Start of RECORDS SHOWN
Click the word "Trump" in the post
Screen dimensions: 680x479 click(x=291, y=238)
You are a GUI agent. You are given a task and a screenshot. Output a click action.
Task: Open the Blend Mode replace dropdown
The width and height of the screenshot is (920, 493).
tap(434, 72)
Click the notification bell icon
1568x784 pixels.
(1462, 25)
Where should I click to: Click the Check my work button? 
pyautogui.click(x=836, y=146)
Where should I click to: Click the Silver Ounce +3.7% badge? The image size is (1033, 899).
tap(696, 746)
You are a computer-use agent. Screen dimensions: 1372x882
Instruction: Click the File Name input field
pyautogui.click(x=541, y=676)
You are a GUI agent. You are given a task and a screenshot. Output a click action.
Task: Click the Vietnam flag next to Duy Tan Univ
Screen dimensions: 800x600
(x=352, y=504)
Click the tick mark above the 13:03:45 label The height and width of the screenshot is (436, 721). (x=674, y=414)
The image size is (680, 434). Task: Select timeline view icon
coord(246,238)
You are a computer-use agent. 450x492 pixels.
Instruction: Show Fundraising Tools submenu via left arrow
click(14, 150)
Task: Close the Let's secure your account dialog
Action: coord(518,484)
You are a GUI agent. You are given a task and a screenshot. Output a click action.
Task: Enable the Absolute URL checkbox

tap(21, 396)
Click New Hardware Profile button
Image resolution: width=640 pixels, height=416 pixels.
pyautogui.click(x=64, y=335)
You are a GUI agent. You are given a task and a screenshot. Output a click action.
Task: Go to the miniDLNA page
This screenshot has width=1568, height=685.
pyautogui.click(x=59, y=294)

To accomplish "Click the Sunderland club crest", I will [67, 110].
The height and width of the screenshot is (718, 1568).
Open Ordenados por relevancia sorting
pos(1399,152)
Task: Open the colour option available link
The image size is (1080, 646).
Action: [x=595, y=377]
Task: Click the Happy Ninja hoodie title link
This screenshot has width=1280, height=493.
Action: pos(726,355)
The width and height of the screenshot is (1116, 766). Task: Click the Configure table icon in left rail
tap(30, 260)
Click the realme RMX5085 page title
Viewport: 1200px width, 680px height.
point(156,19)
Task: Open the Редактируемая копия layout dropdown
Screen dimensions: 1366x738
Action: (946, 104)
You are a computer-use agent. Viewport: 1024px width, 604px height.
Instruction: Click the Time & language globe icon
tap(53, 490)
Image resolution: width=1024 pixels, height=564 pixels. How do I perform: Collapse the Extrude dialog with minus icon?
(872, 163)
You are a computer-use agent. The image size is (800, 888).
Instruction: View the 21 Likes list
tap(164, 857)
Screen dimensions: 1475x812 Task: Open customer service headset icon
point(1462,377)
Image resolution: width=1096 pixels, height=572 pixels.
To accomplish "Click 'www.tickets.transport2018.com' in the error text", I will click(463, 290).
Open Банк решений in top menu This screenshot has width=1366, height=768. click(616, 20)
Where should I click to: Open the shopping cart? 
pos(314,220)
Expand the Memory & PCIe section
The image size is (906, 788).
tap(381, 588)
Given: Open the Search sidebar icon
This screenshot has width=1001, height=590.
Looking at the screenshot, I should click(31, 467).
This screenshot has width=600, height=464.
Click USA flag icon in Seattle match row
End of RECORDS SHOWN
| INSTRUCTIONS TO FOLLOW |
Reproduce exactly the lines above from the line with "Task: Enable the Absolute URL checkbox" to the line with "Task: Go to the miniDLNA page", including both, and add nothing.

| RESULT |
Task: Enable the Absolute URL checkbox

tap(21, 396)
Click New Hardware Profile button
Image resolution: width=640 pixels, height=416 pixels.
pyautogui.click(x=64, y=335)
You are a GUI agent. You are given a task and a screenshot. Output a click action.
Task: Go to the miniDLNA page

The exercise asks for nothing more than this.